» **WHAT TO WORK ON**:
Please transcribe only the lines that run from the line bearing "You are a computer-use" to the end of the entries, keeping both end lines. Skip the pictures.

:: MATERIAL SHOWN ::

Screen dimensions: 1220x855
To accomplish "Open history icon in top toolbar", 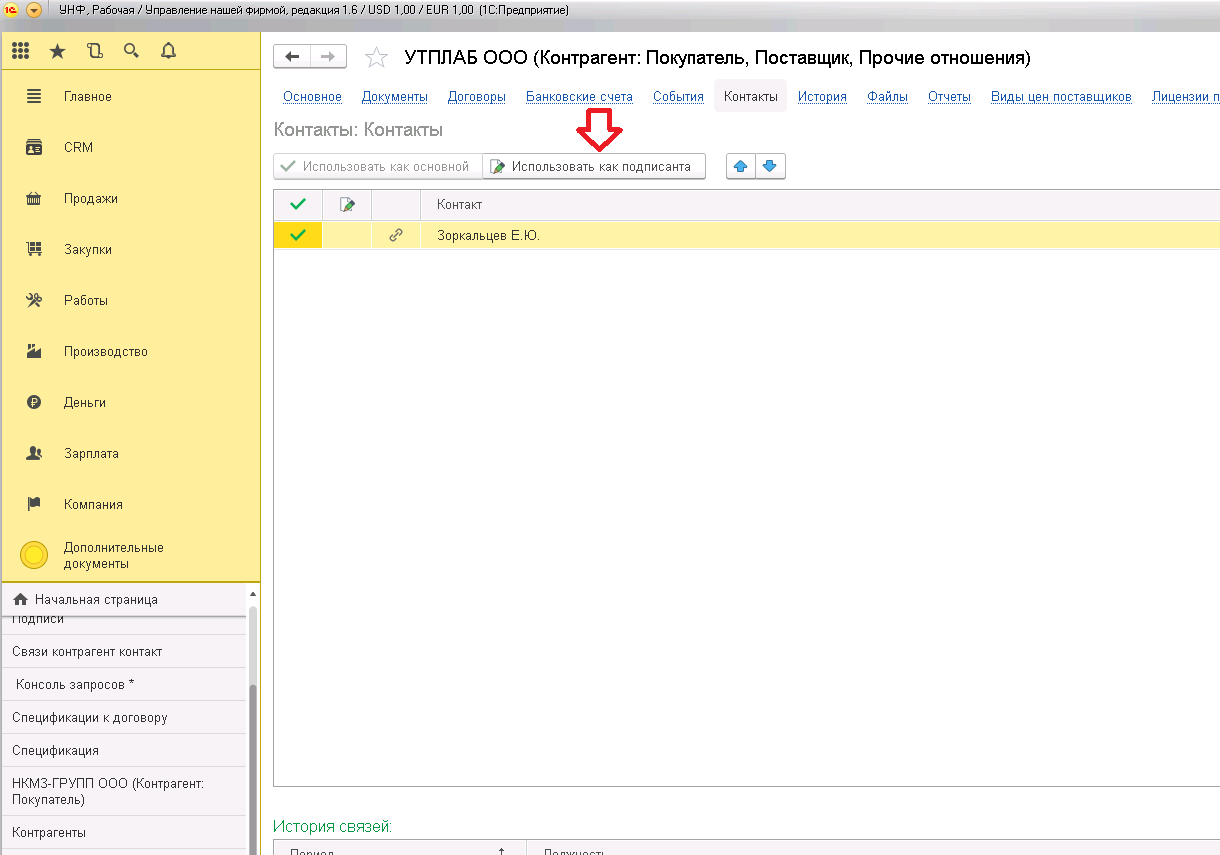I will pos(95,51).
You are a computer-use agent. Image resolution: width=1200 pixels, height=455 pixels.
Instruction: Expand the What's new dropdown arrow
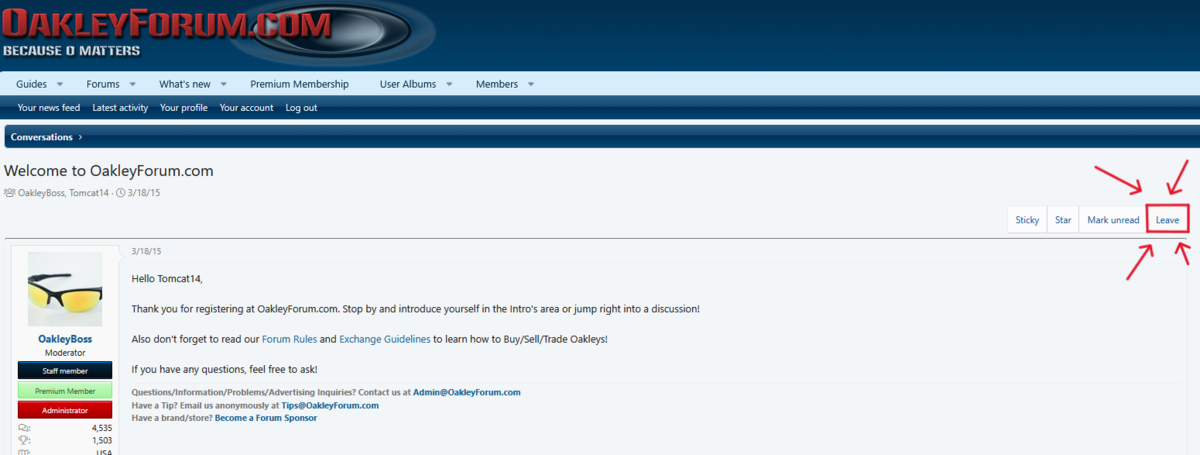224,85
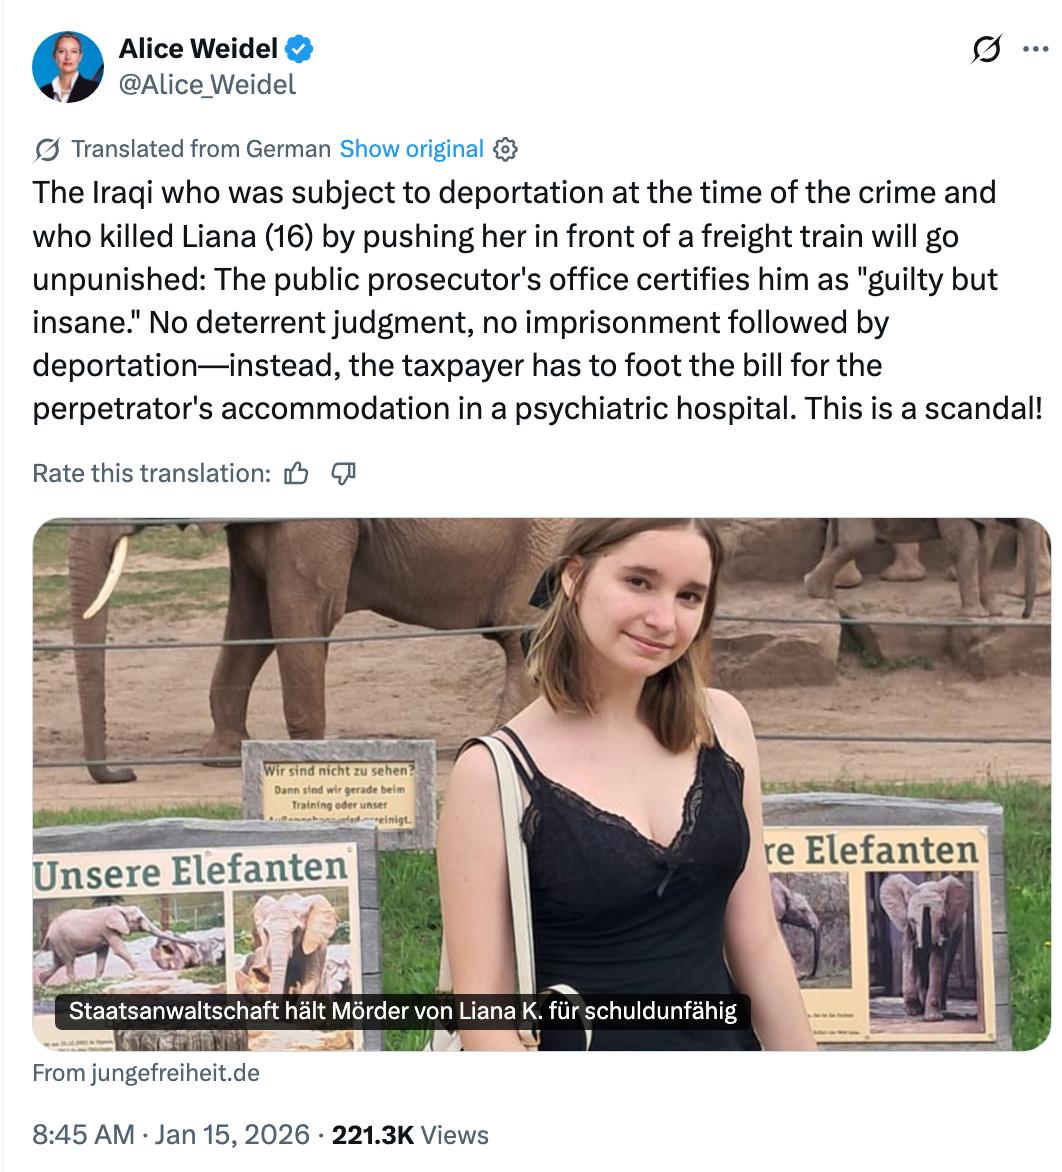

:::

» **EXPECTED ANSWER**:
You are a computer-use agent. Image resolution: width=1200 pixels, height=455 pixels.
Instruction: Expand the What's new dropdown arrow
224,85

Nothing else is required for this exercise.